Dan karena amarahnya terpancing, akhirnya mereka bertengkar. Saling adu mulut, berteriak, dan bahkan memukul.
"Apa! Papa mau apa?! Mau pukul aku? Ayo sini pukul. Papa mau tampar aku? Silahkan Pa. Silahkan." Seakan menantang, Gino kembali menghampiri Papanya dan mendekatkan wajahnya. Gita dan Rio yang sejak tadi berusaha untuk mencegah pun sia-sia.
Pertengkaran tak dapat dihindari lagi. Dengan penuh amarah, Wilan menampar Gino tepat di pipi kirinya. Sangat keras.
"Papa..."
Teriakan Gita menurunkan tangan Wilan yang masih terangkat sejajar dengan wajah Gino. Sementara Gino memilih langsung pergi ke kamarnya, setelah menerima tamparan itu. Meninggalkan amarah yang masih memuncak dalam diri Wilan.

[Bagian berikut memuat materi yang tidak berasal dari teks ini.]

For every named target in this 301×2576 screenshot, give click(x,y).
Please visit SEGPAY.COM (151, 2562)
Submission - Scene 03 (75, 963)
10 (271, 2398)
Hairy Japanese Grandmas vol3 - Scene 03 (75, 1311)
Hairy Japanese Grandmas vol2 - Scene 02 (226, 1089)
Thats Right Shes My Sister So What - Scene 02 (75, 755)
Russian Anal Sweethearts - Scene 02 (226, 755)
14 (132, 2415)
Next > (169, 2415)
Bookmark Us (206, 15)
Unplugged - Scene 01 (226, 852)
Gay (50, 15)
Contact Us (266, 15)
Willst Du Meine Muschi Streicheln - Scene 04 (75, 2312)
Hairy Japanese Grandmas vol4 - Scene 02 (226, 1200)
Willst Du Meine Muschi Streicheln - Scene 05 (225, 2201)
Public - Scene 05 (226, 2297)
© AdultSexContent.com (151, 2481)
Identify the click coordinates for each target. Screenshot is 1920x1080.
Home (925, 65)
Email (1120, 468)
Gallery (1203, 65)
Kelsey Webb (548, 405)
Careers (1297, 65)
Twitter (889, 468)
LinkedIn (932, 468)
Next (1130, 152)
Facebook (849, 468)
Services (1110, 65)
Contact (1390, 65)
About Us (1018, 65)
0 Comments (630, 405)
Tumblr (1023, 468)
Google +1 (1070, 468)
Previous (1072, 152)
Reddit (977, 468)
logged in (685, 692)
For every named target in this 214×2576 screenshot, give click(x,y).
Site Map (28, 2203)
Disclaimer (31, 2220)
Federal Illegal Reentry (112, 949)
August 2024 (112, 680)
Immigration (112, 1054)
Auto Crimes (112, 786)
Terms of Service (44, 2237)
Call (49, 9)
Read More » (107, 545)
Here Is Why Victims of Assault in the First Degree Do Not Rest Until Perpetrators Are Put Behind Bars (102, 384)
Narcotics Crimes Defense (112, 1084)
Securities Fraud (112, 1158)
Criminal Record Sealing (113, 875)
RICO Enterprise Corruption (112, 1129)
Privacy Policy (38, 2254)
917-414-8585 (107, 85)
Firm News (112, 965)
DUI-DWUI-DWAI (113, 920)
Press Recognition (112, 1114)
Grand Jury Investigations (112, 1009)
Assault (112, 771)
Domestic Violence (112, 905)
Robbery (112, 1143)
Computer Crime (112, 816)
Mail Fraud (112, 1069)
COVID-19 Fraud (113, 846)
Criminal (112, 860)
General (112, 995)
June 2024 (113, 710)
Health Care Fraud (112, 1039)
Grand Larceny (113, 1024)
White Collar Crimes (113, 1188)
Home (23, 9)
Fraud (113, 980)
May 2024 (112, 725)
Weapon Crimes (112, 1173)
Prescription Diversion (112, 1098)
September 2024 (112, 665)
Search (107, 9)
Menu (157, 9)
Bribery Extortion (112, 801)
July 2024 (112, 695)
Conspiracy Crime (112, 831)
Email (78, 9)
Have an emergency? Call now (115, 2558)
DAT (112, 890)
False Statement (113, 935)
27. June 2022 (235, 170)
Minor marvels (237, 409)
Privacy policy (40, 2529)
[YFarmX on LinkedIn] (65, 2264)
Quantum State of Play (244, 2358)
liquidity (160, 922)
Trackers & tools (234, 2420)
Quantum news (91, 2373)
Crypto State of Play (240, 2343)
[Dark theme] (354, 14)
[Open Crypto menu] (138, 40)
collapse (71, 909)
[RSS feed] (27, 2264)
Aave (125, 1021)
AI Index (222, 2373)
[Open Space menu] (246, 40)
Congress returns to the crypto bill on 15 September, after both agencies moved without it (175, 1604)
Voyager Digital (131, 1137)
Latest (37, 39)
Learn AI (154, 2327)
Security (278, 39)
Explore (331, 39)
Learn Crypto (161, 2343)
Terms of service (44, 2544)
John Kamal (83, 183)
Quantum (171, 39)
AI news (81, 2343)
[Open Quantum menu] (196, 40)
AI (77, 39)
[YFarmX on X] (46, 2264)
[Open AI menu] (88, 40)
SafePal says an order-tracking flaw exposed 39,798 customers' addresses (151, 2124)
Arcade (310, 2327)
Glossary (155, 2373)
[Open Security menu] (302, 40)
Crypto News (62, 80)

"Apa yang udah Papa lakukan?" Gita membawa Papanya untuk duduk.
"Dia harus berubah. Mau sampai kapan dia seperti itu?"
"Pa, Gita tau maksud Papa itu baik. Tapi nggak dengan cara kayak gini, Pa. Aku dan Mas Rio juga udah coba untuk bicara. Tapi Gino itu perlu waktu. Biarkan dia berpikir dulu."
"Iya Pa. Papa tenang dulu. Jangan terlalu memberi tekanan. Karena semakin Gino merasa tertekan, dia akan semakin berontak. Gino nggak suka ditekan Pa," Rio menimpali.
Begitulah Dean Gino Abiyaksa atau orang-orang biasa memanggilnya Gino, ketika bersama dengan Papanya. Selalu bertengkar. Gino orangnya tidak banyak bicara tapi emosional. Kesabarannya setipis tisu. Dan Wilan juga keras kepala.
Sementara itu di Sofa, seorang perempuan diam-diam tersenyum licik melihat pertengkaran antara Ayah dan Anak. Bahkan dia terkesan tidak peduli atas apa yang baru saja dilihatnya.
Rumah yang indah memang tidak menjamin berisi cerita yang indah pula.